Allen Hurns, WR, Cowboys

The Cowboys won’t be the last team to struggle offensively against the Panthers, especially in Charlotte, but they looked lifeless in Week 1. They scored all of eight points and totaled 232 yards, with the passing game looking particularly ugly. Dak Prescott completed nearly two-thirds of his passes, but threw for just 170 yards and 5.86 YPA. Hurns was one the receiving end of just one of those passes, and it’s hard to determine if that or his three targets was the more discouraging number. Dallas was always going to have a low-volume passing game this year, but there was at least some hope that Hurns would corner a huge share of that volume. With that now looking unlikely, he’s easy to drop.

Notable Omissions

Tyrell Williams, WR, Chargers

Williams caught two passes for eight yards last week while Mike Williams pulled down five for 81, but the former got just one fewer target and scored a touchdown. It’s far too early to say that the younger Williams is the team’s No. 2 receiver, and it’s worth noting that Philip Rivers attempted 51 passes and racked up 424 yards and 8.31 YPA.
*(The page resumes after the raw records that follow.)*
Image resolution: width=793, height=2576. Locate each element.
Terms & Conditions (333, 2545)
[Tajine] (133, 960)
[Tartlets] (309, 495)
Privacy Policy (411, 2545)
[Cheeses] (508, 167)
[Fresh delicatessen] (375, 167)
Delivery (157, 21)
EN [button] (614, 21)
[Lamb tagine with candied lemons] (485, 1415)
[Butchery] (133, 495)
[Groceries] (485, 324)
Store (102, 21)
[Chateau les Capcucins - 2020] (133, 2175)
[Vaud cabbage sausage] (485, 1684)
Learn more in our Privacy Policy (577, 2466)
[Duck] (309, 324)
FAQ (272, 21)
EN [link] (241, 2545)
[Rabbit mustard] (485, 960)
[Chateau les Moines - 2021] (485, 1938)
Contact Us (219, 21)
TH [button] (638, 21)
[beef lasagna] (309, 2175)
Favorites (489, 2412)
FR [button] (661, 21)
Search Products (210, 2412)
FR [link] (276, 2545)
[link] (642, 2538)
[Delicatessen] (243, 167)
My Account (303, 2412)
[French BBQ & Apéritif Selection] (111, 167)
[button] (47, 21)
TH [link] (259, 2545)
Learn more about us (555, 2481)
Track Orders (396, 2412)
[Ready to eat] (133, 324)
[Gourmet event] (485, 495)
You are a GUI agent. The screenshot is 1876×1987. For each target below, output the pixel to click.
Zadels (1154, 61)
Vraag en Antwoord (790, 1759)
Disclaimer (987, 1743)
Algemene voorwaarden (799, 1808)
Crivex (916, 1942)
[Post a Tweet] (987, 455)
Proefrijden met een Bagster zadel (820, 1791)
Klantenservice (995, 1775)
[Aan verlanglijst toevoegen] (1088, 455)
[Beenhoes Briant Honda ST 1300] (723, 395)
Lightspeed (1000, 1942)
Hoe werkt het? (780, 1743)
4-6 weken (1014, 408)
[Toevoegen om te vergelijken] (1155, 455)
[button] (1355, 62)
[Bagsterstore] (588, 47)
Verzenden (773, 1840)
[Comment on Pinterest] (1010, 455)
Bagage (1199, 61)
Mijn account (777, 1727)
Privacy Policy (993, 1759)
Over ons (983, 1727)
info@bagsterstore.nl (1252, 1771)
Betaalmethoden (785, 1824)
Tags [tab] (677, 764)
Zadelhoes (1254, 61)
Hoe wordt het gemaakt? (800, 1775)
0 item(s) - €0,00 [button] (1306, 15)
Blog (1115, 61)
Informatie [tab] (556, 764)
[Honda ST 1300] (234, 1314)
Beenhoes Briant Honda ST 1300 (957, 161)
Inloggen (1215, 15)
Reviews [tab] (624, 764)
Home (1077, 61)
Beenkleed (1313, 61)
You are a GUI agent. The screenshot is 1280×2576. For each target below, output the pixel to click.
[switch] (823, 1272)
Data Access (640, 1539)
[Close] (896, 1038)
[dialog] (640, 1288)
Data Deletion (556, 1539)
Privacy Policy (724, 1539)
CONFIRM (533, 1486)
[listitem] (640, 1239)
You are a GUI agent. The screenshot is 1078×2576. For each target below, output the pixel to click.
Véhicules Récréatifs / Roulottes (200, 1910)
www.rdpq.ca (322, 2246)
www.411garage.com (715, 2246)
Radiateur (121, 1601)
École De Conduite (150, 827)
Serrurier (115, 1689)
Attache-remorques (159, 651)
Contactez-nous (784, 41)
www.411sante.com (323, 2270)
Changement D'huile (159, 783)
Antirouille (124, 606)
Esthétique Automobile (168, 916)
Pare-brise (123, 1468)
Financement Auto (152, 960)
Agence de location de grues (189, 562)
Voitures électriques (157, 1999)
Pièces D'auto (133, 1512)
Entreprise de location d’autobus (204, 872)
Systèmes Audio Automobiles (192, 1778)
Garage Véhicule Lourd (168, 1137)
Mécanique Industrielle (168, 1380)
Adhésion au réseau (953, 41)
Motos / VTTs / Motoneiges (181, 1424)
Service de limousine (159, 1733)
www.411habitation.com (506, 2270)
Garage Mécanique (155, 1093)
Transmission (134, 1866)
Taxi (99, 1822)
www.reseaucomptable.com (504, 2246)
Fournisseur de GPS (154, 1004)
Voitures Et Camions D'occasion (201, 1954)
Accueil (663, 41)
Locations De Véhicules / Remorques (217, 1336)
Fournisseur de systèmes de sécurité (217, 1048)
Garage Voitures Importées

Giovani Bernard, RB, Bengals

Yeah, it sure looks like Joe Mixon is going to be a workhorse for the Bengals this year. Still, we know what kind of player Bernard can be if Mixon goes down, and it remains possible that he carves out a role that makes him valuable when the bye-week portion of the schedule hits. It’d be premature to drop him at this point of the season.

Anthony Miller, WR, Bears

Miller didn’t do much in his career debut, catching two of three targets for 14 yards. He was on the field for 55.7% of the Bears’ snaps, though, playing 11 more snaps than Tarik Cohen. There will be better days for Chicago’s offense ahead, and there’s also a legitimate chance that Green Bay rates among the league’s best pass defenses this year after all the investments the team made in the secondary during the offseason.

Nick Chubb, RB, Browns

Chubb got just three carries in the Browns’ Week 1 tie with the Steelers, but Carlos Hyde was mostly unimpressive on 22 totes. The fact that Hyde dominated the workload so thoroughly doesn’t bode well, but the coaching staff may want to see more of the rookie after the veteran picked up just 62 yards on his 22 carries.